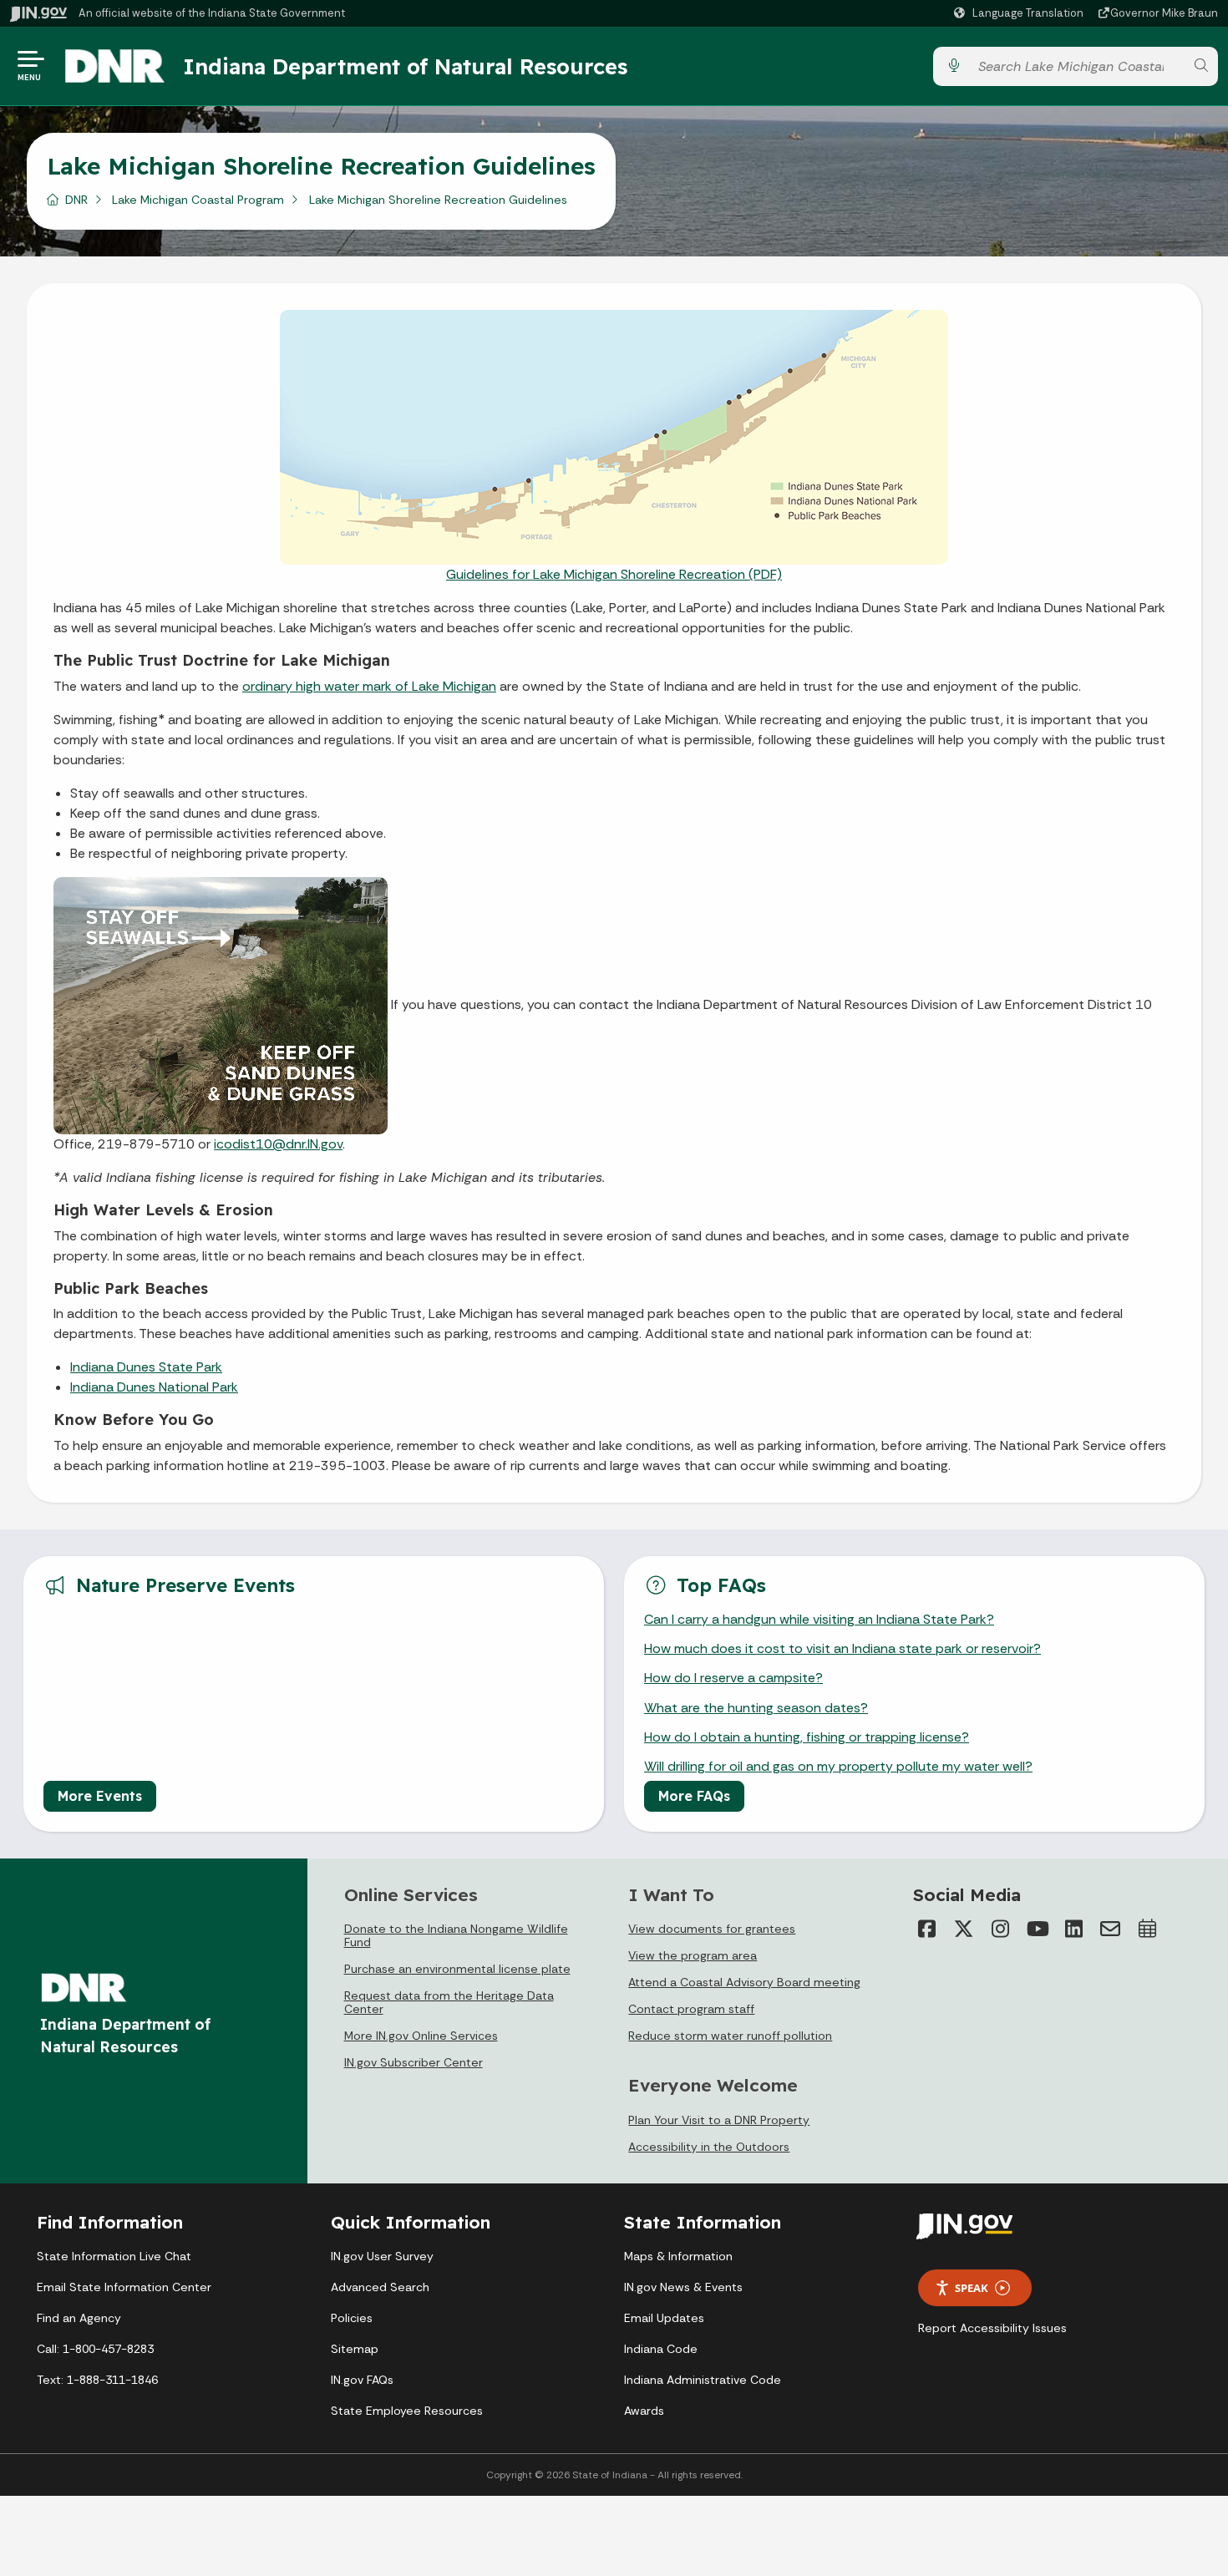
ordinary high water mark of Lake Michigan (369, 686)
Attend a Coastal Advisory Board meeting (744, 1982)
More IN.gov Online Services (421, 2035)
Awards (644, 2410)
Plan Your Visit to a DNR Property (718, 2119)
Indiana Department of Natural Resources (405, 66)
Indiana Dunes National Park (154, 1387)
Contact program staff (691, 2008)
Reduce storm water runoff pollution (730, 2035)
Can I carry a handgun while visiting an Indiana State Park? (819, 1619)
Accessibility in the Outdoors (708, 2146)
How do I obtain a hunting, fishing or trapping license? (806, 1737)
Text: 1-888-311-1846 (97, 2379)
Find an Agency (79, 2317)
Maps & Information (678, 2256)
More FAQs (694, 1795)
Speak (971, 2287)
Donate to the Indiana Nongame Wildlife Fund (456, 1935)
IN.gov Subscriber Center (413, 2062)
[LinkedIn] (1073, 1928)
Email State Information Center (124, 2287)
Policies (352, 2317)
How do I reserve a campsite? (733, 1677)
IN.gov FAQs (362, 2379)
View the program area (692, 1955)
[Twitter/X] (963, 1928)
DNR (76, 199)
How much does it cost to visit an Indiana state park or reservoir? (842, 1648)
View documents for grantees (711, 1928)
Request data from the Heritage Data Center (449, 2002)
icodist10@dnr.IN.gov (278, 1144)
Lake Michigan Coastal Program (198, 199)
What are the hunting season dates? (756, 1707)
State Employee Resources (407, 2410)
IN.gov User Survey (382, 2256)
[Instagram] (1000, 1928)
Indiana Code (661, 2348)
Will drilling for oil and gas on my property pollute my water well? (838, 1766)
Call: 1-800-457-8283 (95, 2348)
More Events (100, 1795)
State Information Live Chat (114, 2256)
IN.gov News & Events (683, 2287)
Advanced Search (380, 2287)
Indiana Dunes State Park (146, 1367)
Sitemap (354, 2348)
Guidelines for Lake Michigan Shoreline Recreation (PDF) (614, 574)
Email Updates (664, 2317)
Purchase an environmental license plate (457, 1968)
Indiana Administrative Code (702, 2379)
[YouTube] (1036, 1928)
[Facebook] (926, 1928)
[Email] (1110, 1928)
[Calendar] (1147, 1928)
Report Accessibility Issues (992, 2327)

• _Work instruction_: Every line in the listing above that mentions "license" should be returned.

• _Response to the exercise_:
How do I obtain a hunting, fishing or trapping license? (806, 1737)
Purchase an environmental license plate (457, 1968)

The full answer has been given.